Requiem:
Your tissue loading can not go past the depth you are currently at, so if you are at 60fsw you cannot have 72.7 fsw pressure of N2 unless you have ascended to that depth from a deeper depth. I'm not sure what you are calculating with your sum of (33'-1.6') x 0.79 but you need to have a time factor for half times.
Requiem and Azza, although your math may agree with PADI, it is very non-standard. As I noted before, it obviously does not take into account the breathing gas. Doesn't that raise some questions about the accuracy of the PADI manual?

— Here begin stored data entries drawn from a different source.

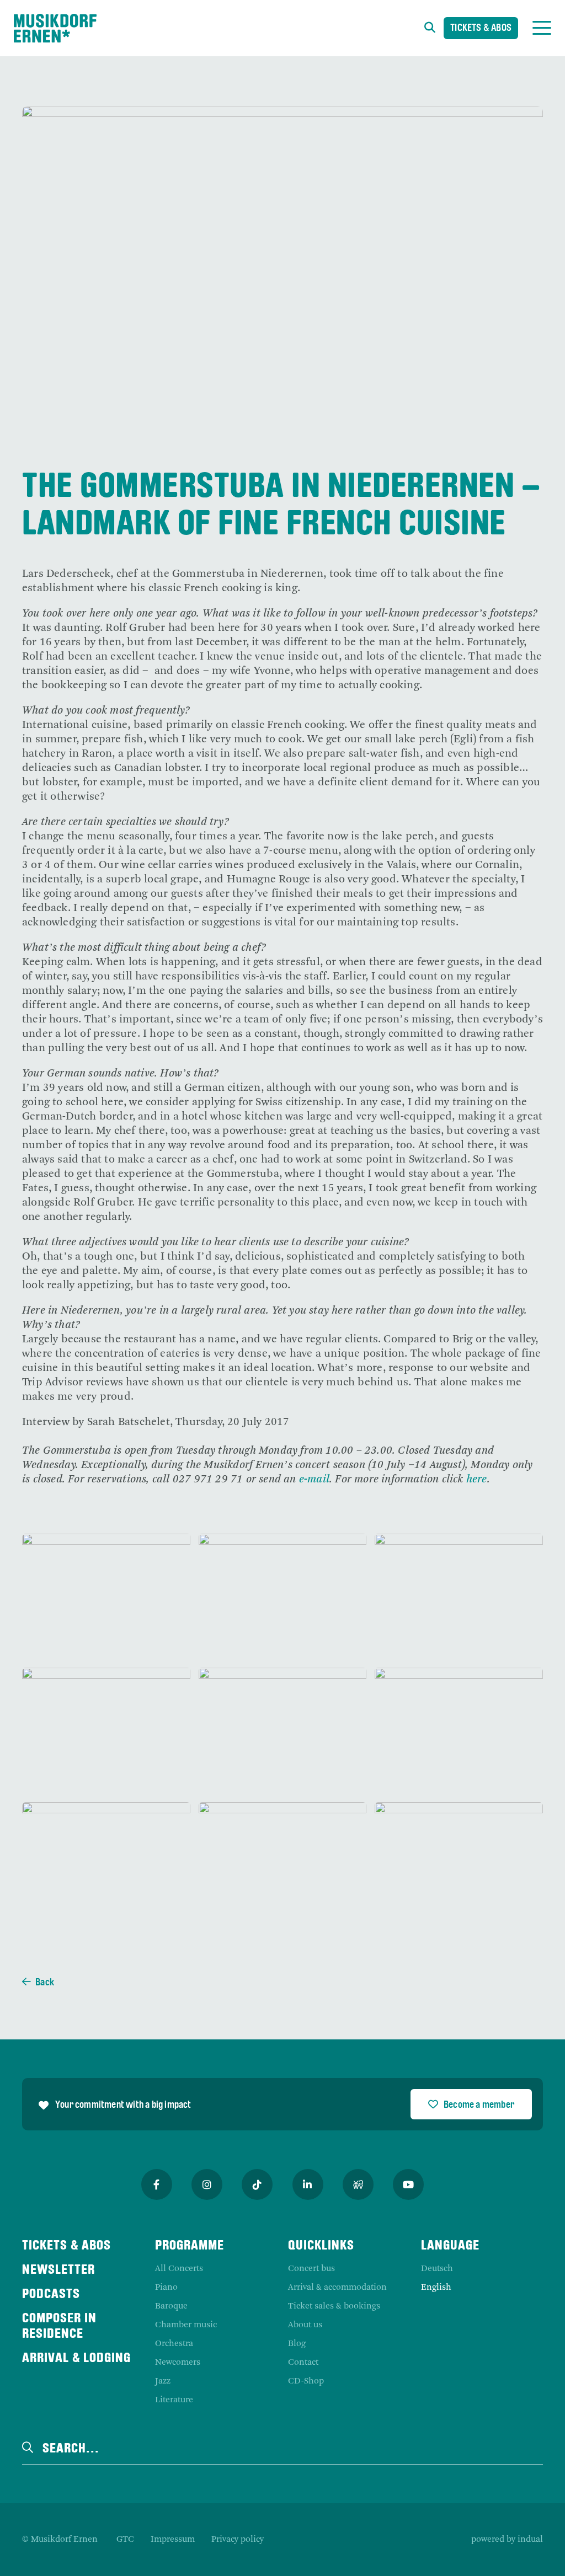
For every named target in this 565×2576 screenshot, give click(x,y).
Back (44, 1983)
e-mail (314, 1479)
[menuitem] (125, 2540)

Perhaps rather than reading the PADI instructors book, you should read some
articles by Erik Baker, such as "INtroductory Deco Lessons", and "Understanding M-values".
What is the ppN2 at 60'? 60' depth is 60+33=93fsw (absolute depth in feet of saltwater). Multiply that by the fraction of N2, asssuming air. 93 x 0.79 73.5fsw. Let's just ignore little details such as the fact that your lungs are near 100% relative humidity at 37C, which is a vapor pressure of a foot or two.
The original poster asked the rational question, which is about
NITROGEN pressure. The PADI excerpt is about some non-standard concept call tissue pressure, which doesn't seem to depend upon FN2.
I stand by my original post.
Oh, and as I stated in my original post, the (33'-1.6') x 0.79 = 24.8fsw is the calculation of the starting N2 pressure in all compartments, assuming that they all start by being saturated at sea level. The 33' is the absolute pressure at seal level. 1.6' is the H2O + CO2 correction. 0.79 is the fraction of N2 in the atmosphere.